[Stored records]
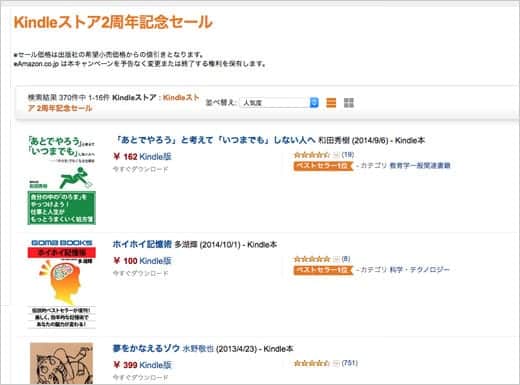The width and height of the screenshot is (520, 385).
Task: Switch to list view icon
Action: pos(331,102)
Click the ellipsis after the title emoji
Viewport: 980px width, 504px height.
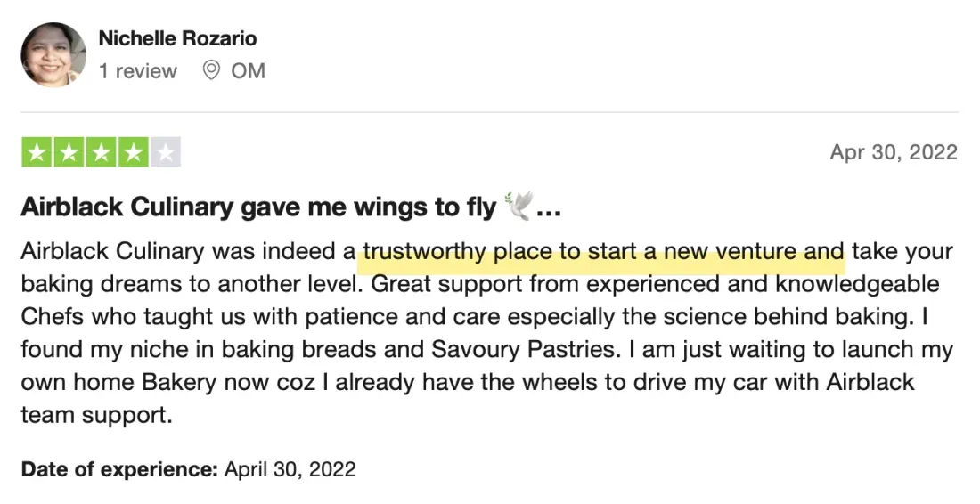[x=549, y=211]
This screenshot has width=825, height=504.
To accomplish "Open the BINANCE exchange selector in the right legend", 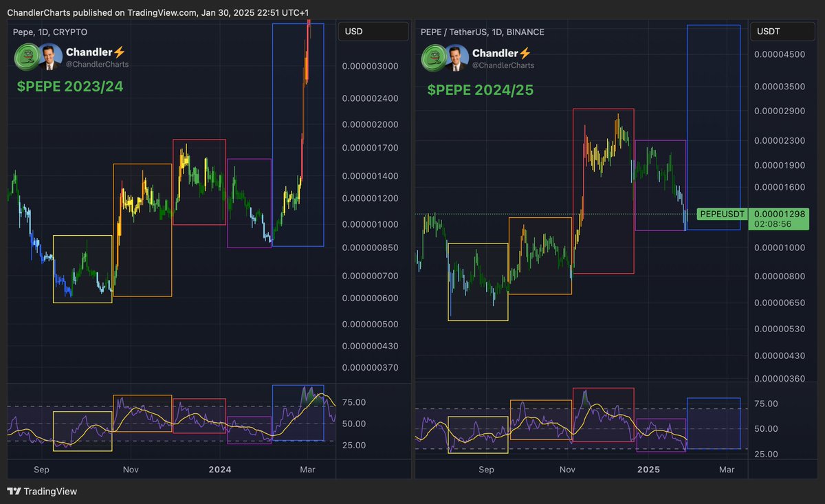I will point(525,32).
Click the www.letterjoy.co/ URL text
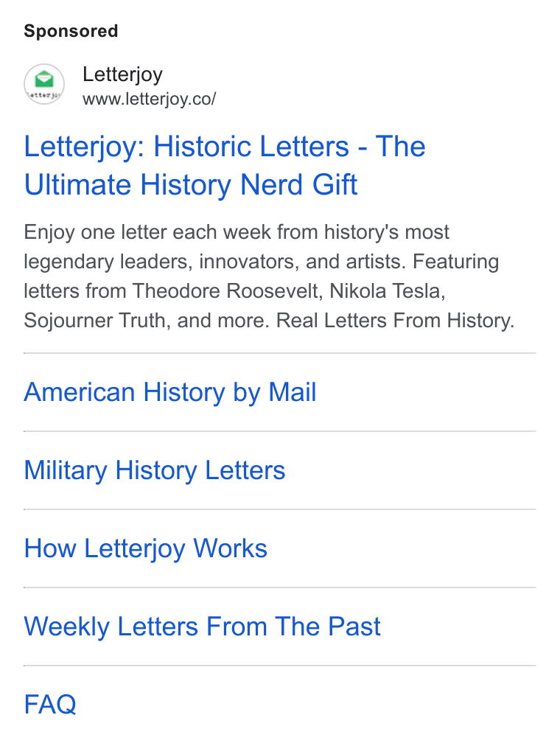The width and height of the screenshot is (560, 743). tap(150, 99)
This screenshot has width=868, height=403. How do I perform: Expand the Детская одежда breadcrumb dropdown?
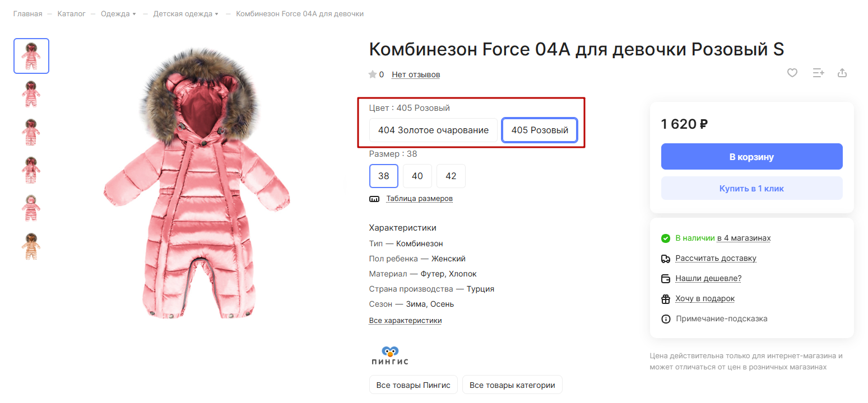[x=217, y=14]
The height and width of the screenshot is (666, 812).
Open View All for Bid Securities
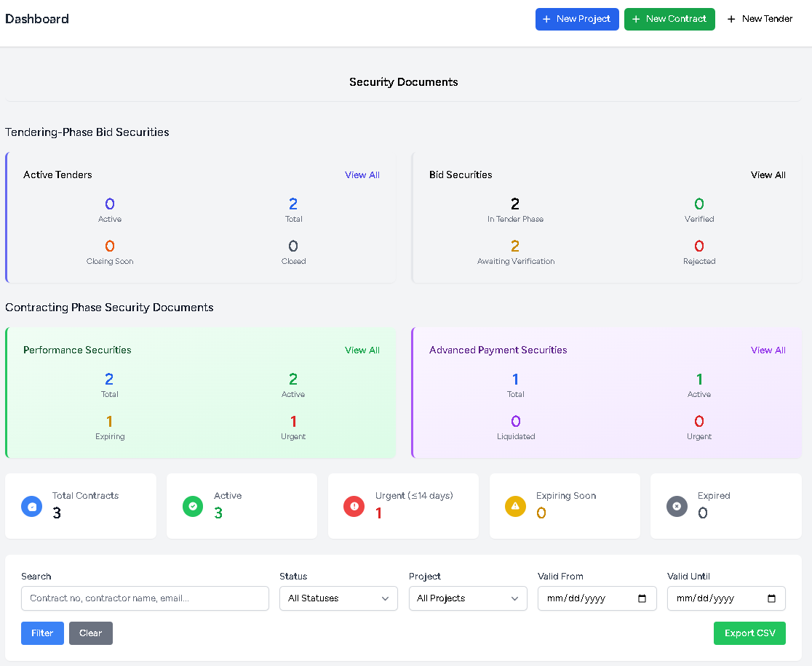[768, 175]
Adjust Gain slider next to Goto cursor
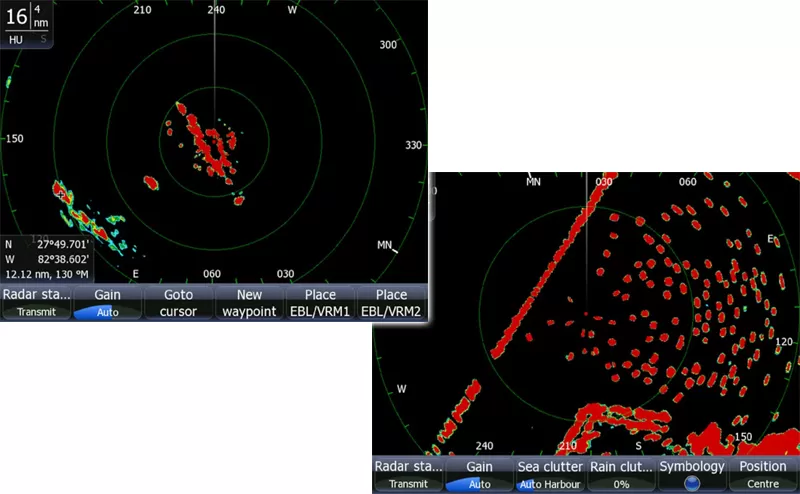This screenshot has height=494, width=800. tap(107, 303)
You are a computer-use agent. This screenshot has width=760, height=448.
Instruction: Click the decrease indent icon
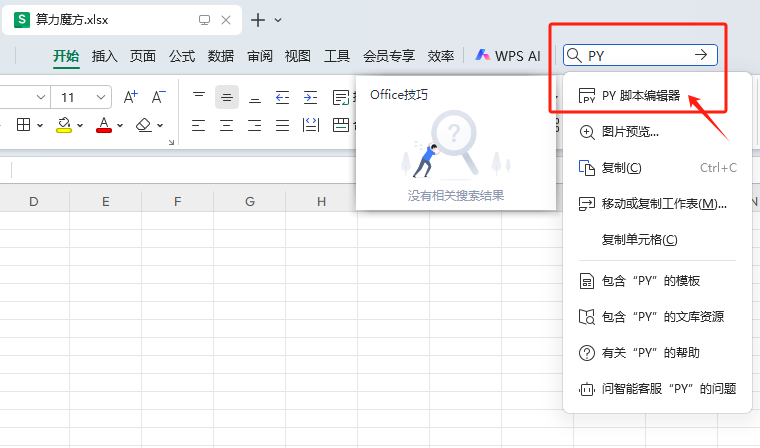(x=283, y=97)
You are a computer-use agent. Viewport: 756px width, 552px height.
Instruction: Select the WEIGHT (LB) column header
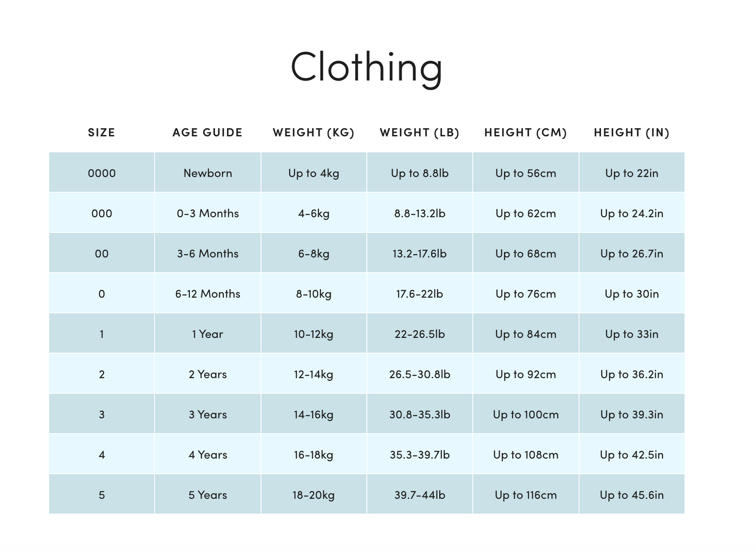tap(420, 132)
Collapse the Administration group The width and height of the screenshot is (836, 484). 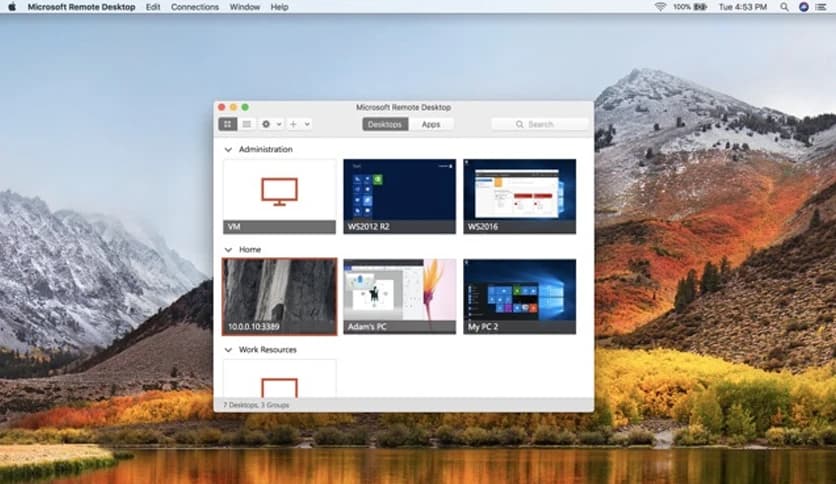click(228, 150)
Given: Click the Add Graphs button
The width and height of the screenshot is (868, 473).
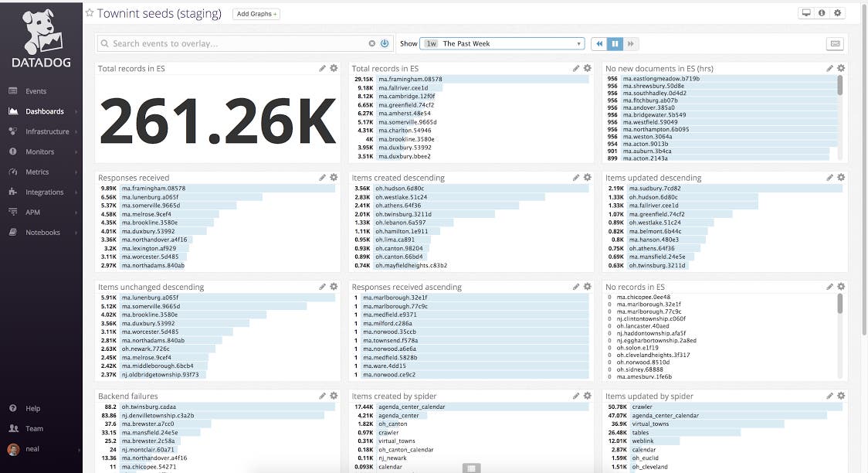Looking at the screenshot, I should 256,13.
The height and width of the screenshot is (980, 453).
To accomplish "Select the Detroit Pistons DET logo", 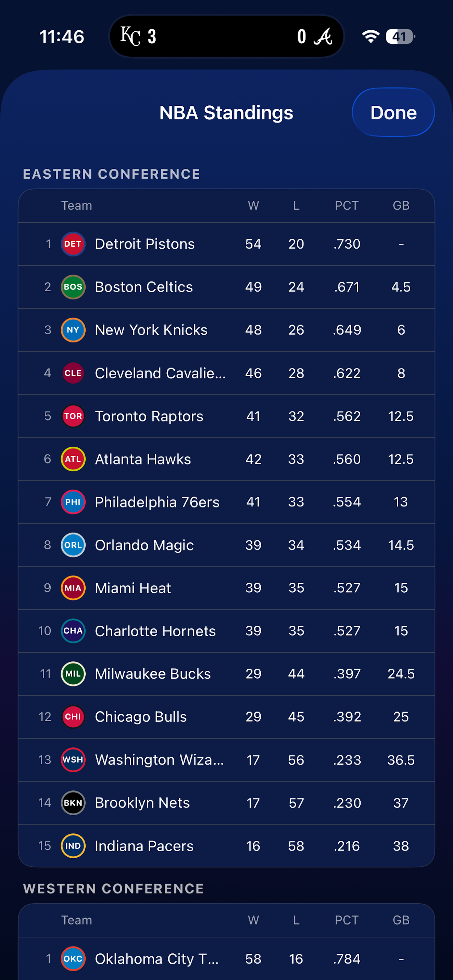I will click(x=73, y=244).
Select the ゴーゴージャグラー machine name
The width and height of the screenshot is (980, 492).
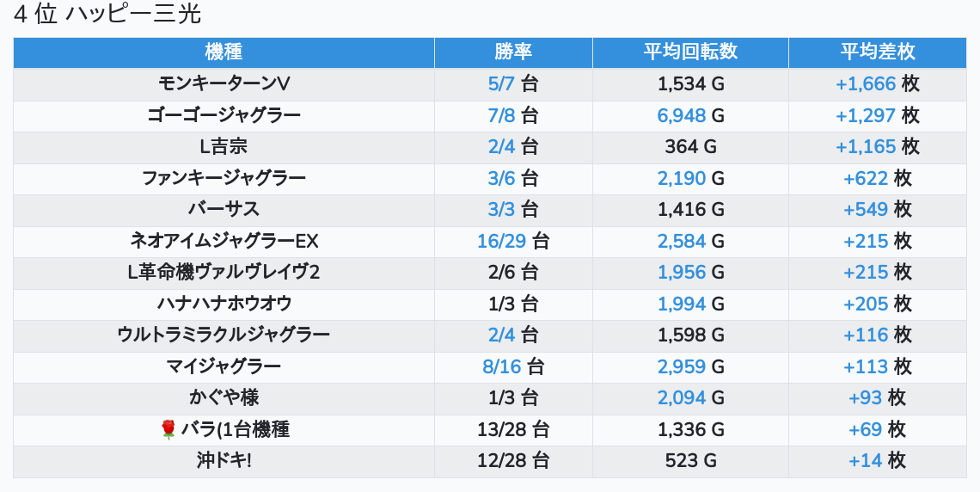click(x=224, y=115)
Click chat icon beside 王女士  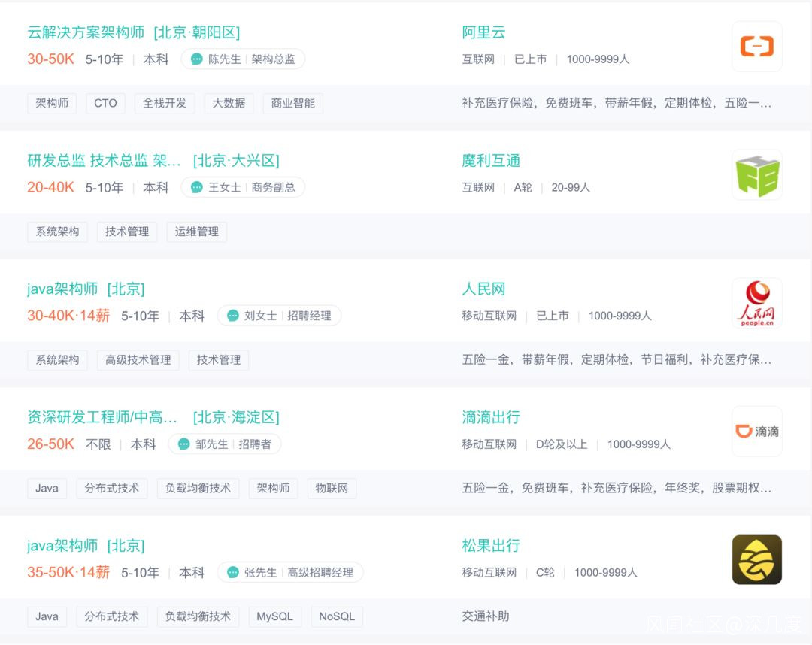pos(197,188)
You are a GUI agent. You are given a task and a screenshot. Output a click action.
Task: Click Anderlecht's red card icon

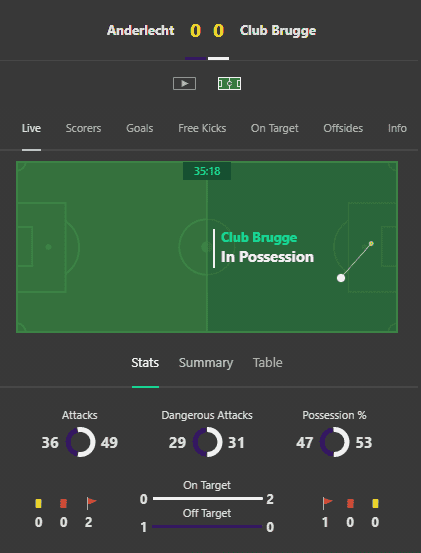[x=63, y=503]
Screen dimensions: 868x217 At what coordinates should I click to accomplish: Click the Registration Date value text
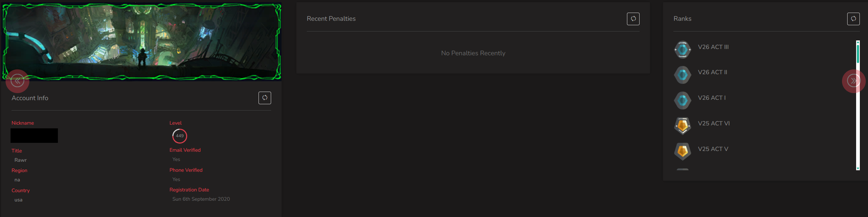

**WORK INSTRUCTION:** Respond with the number of lines in the entries that include the string "agent", and nothing besides.

**ANSWER BOX:** 3